The dataset you have selected for your experiment is automatically preprocessed to prepare it for model training. The preprocessing steps include data preparation and transformation. This increases the quality of the data to give you a model that produces accurate results.

A variety of data science techniques are used to preprocess the data. Most of the steps are performed by default and work well in many use cases. Knowing what these default steps are—along with the underlying concepts—can help you understand what you need to do with the data for your specific use case before using it to train a model.

Information about the preprocessing steps is shown in the Experiment configuration pane

The AutoML preprocessing section.

Experiment setup

Before preprocessing begins, AutoML performs several preparatory steps and offers a preview of how your data will be handled.
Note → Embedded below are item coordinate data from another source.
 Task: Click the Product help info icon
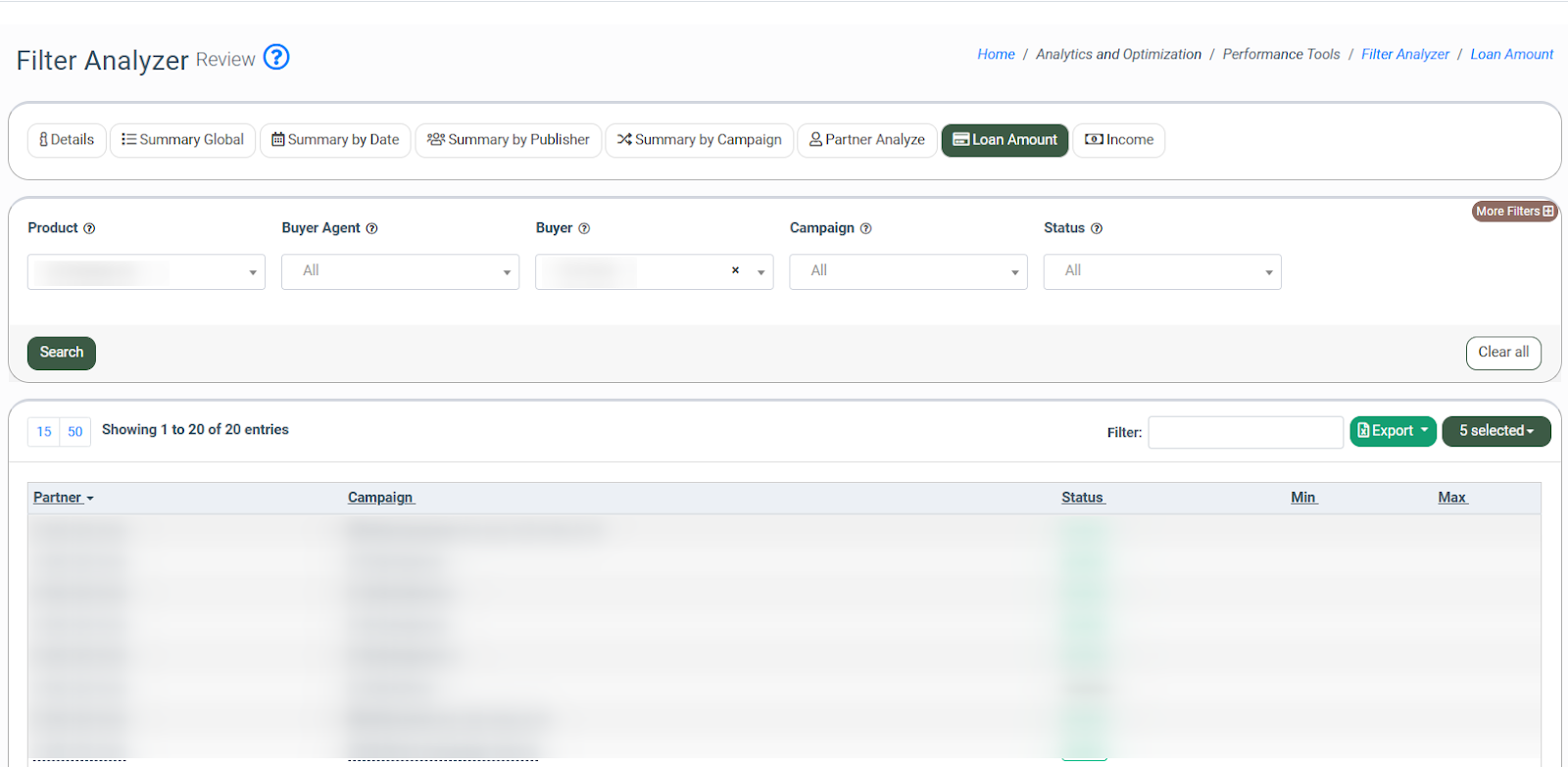pos(89,228)
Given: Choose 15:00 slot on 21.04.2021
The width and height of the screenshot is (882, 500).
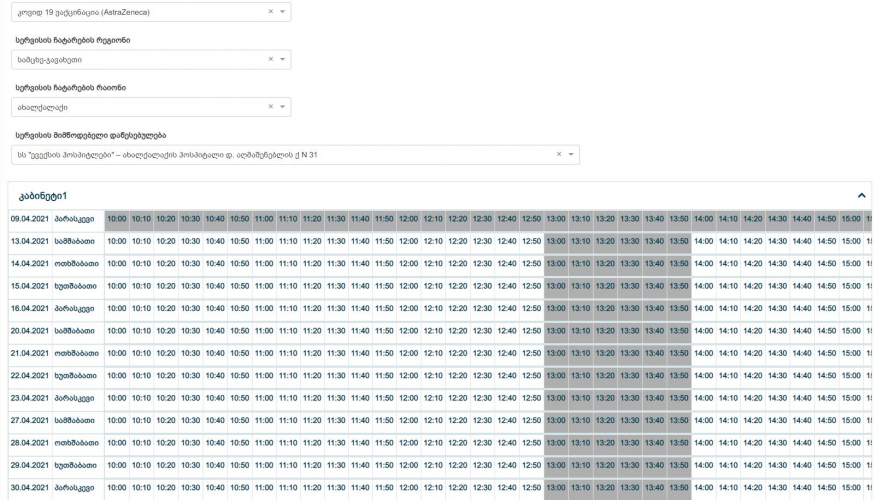Looking at the screenshot, I should [x=850, y=354].
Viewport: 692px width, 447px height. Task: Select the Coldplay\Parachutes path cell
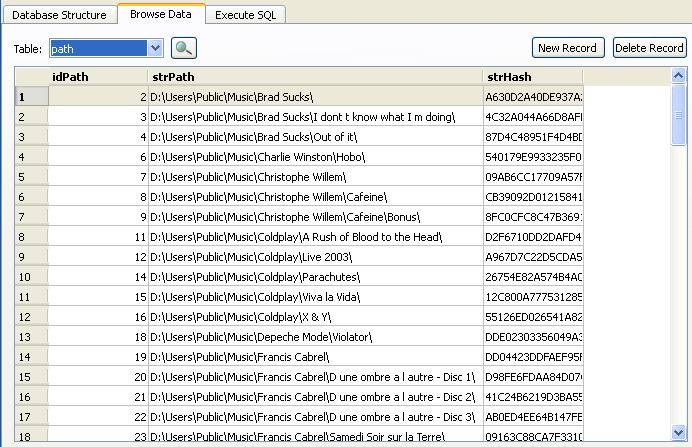click(315, 277)
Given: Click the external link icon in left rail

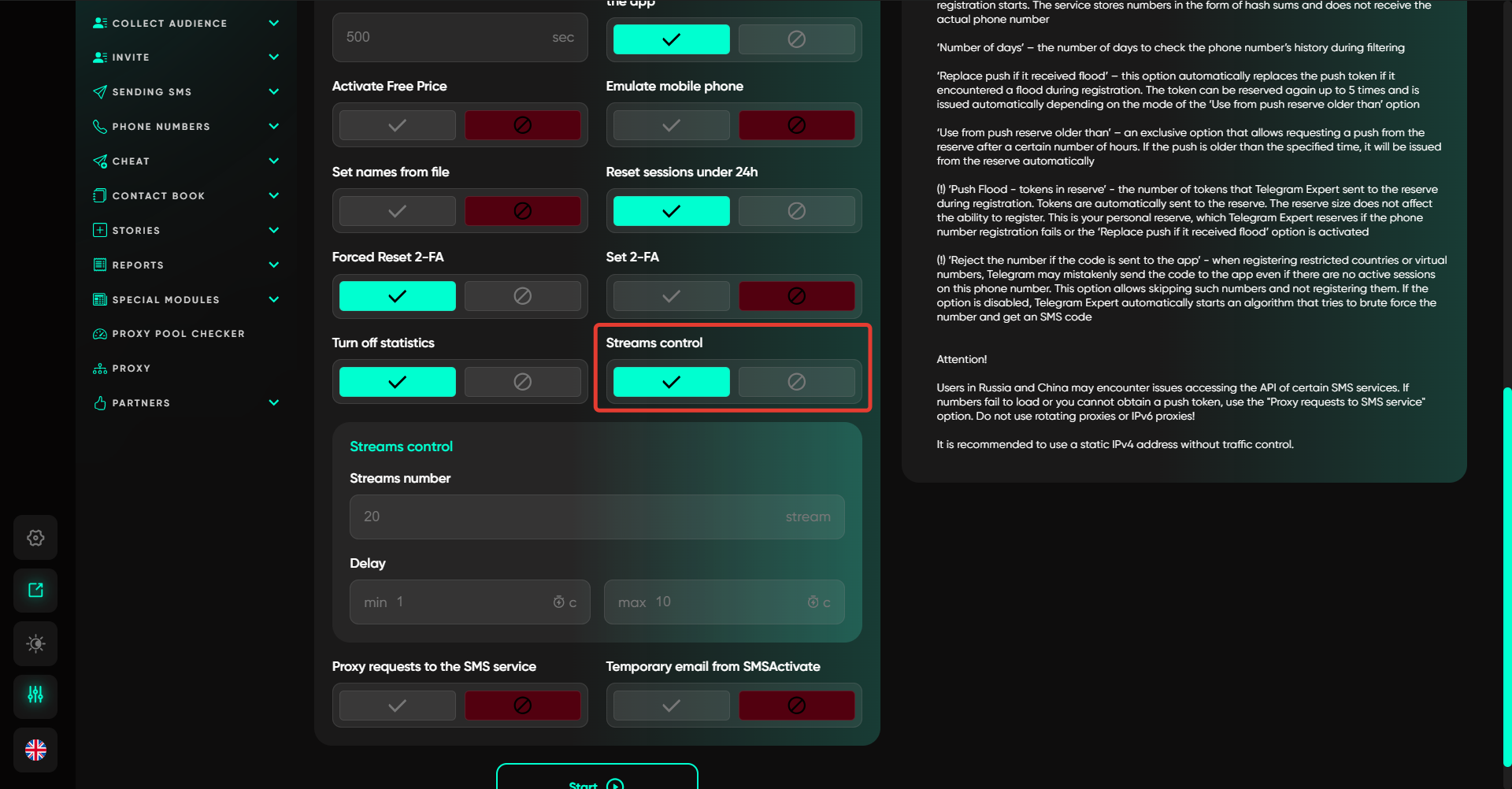Looking at the screenshot, I should point(35,591).
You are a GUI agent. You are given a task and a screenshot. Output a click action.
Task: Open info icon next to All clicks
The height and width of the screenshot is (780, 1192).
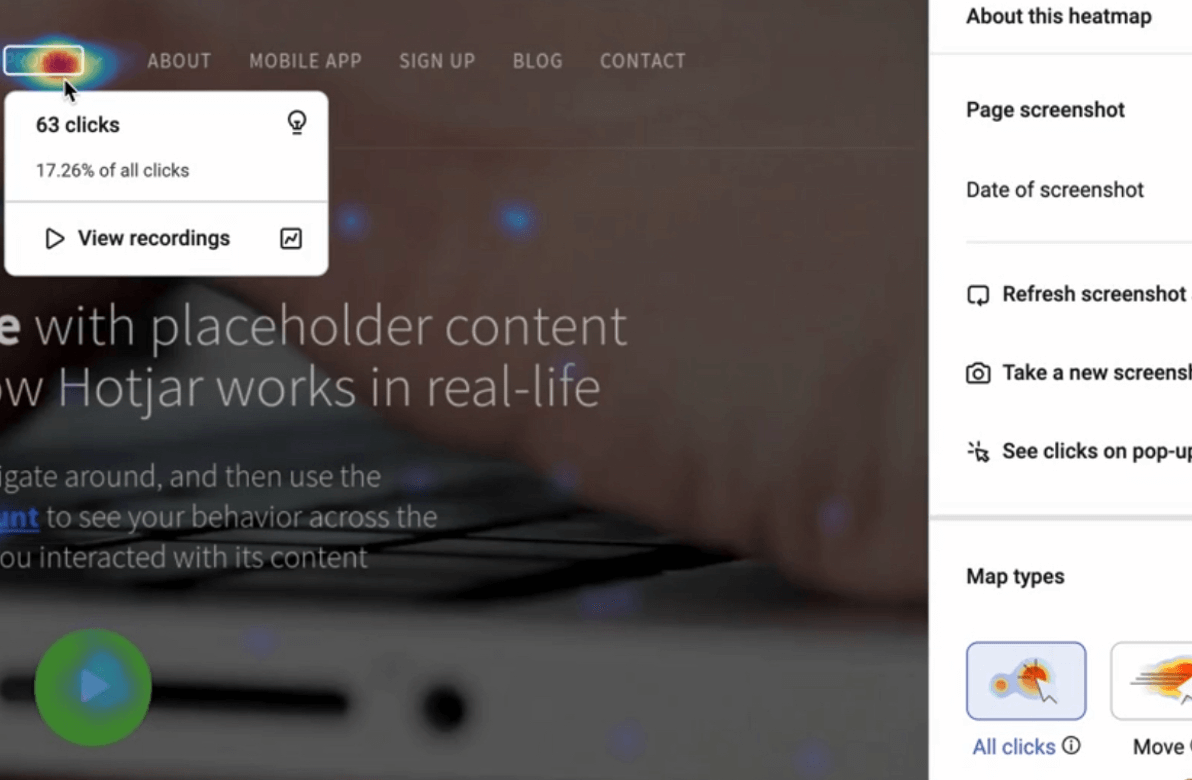pyautogui.click(x=1071, y=745)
The following steps apply:

  1. Classify columns in the dataset as having a categorical, numeric, date, or free text feature type.

    • Float, double, and decimal data types are always considered numeric.

    • Columns with a string data type, containing an average of less than 50 characters, are classified as categorical.

    • Columns with a string data type, containing an average of 50 or more characters, are classified as free text. However, at this stage, these columns are not guaranteed to be usable as free text features. Additional requirements are checked during preprocessing. See Preprocessing steps.

    • Integer data types are always considered numeric.

    • Date and timestamp data types are always considered to have the date feature type. During experiment setup, AutoML previews the auto-engineered features that could possibly be derived from the parent date feature.

  2. Check each column for sparsity, constants, and high cardinality. Exclude the column if:

    • The column is 50 percent null or more. Deleting records that contain a null value for a feature can lead to throwing away otherwise useful training examples. Alternatively, imputing values can save the example, but the record becomes only an approximation of reality. Therefore, it is often better to exclude features with a high number (over 50 percent) of null values. Note that 0 is never considered null.

    • The column has the same value in every row (constant). In other words, the column has low cardinality. Features with only one single value have no predictive value.

    • The column is categorical and has 90 percent or more unique values (high cardinality). Too many unique values makes it difficult for the model to generalize beyond the training dataset.

Adjustments might be made to how the data is handled once preprocessing has begun.

Preprocessing steps

After you have selected a target column, rows where the target value is null are identified and separated, leaving rows where the target is known as the training set. Only data from the training dataset is used for making the decisions in the following steps. The steps, together with metadata, will be saved and applied to any new data for the model to make predictions on.

Preprocessing is performed on included features whenever you run a new experiment version.

  1. Calculate and save the mean for numerical values and the mode for categorical values.

  2. Impute missing values. For more information, see Imputation of nulls.

  3. Encode categorical variables.

  4. Generate new features from existing columns in the dataset. These new auto-engineered features can improve the performance and predictive capability of the models you create.

    Columns identified as possible free text are checked for average word length. If the column has an average word length of greater than five words, it can be encoded as a free text feature using automatic feature engineering. If not, a warning is shown. If not usable as free text, the feature should be deselected if it has high cardinality.

  5. Calculate and save summary statistics for each column to use for feature scaling.

  6. Standardize each column with feature scaling.